Una cuna de cartón con un sol de arena se reposó en una habitación de sueños e independencia de Alfredo Iribarne o Durán o finalmente Zitarrosa, allá por 1936.
Sus años de crecimiento, pasando de familia en familia, no fue un freno para experimentar los tiempos de aprendizaje y madurez con un fuerte sentimiento de canto que su madre biológica apoyó en los cuarenta cuando lo llevó a debutar en radio.
Las vivencias y las costumbres de su pueblo, la tierra empastada de ilusiones, los dolores de la pobreza y la sangre inquieta de crecer y ser en el mundo no solo un elemento, sino un útil instrumento lo llevó a desarrollar una vista crítica en su interior, que, tras pasar por distintas profesiones como la venta, la actuación teatral, la locución y el periodismo escrito, explotaría en poesías…

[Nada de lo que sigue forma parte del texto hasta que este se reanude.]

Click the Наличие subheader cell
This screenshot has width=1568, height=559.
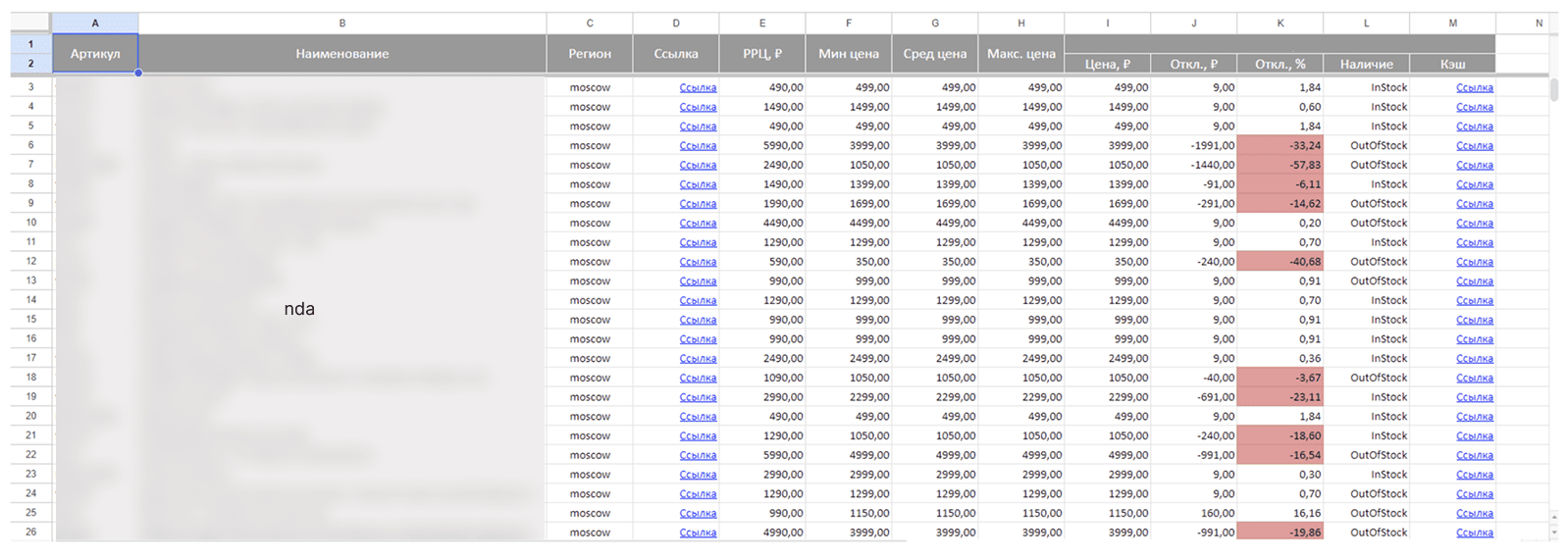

Por casualidad, a principios de los sesenta sobre suelo peruano, su voz no solo sería una presentación ajena sino propia, con sabores testimoniales. Su pueblo oriental le indujo la incorporación de canciones contestatarias o de propuesta en su primer material y los sucesivos marcando un estilo.
Poesías enmarcadas en una vista panorámica de la vida ante sus ojos, con cuentos e historias condecoradas con guitarras y algunos violines, pero especialmente, con la postura de su mano interpretativa para contar cada una de sus canciones, bajo un seño fruncido, la elegancia de su presencia y dicción.
A pesar de ser un pequeño faro de luz para los compatriotas en un pueblo de miseria, dolor y represión, su canto tuvo que silenciarse con la dictadura militar de 1973 y se fue por unos meses a Argentina; sus discos fueron prohibidos y eran duramente castigados los poseedores de sus canciones.
Un cantor callado es un libro muerto bajo la luna soñadora y el pecho del poeta uruguayo era simplemente un título sin sentido al no poder, ni siquiera, templar la guitarra.
“Me gusta España, su gente, más ahora en este hermoso clima de apertura democrática”, como un anhelo suspirado de regreso expresó en la década del setenta, Zitarrosa.
México y España fueron tierras cuidadoras del profesional que aprendió a querer aunque siempre reconoció que no son lo mismo que Uruguay, aunque le sirvió para enseñarles la vida de su tierra, los anhelos y los sueños para ella en un futuro muy cercano, además de componer “Guitarra Negra”, una de las mejores composiciones de la música y literatura latinoamericana.
Culpas políticas, vacías de cultura y pertenencia son motivos para resignar el antojo y elegir la vida, pero el dolor de lo propio es aún mayor cuando, indirectamente, tiene el rumbo vacío: “El gobierno no ha encontrado la necesaria base popular, pareciendo incluso carecer de un programa de realizaciones dignas de nuestro pueblo, libertades democráticas y nivel de vida, costumbre de nuestro pueblo. Un gobierno sin programa no puede aspirar a la supervivencia”, expresó el poeta uruguayo luego de cuatro años de exilio.
Al volver la democracia a Argentina, Alfredo Zitarrosa se reencontró con el público en el estadio Obras Sanitarias de Buenos Aires pidiéndoles permiso a la gente “para cantar en nombre de su pueblo”. Su vuelta a Uruguay fue el 31 de marzo de 1984 en el Estadio Centenario de Montevideo con una multitud ovacionando su regreso, aún, en tiempos de dictadura.
El 17 de enero de 1989 se apagó solamente su corazón, ya que sus poesías, su voz y su arte intelectual siguen de pie.
Desde “El canto de Zitarrosa” -su primer disco hasta producciones inéditas publicadas en los noventa- el cantor popular uruguayo tiene más de cuarenta discos, entre el país oriental, Argentina, México, Venezuela y España; su música como “Doña Soledad”, “Pa´l que se va”, “Zamba por vos”, “El violín de Becho” o “Adagio en mi país” recorrió el mundo así también como su literatura, por ejemplo “Explicaciones”, de 1955 o “Por si el recuerdo”, de 1988.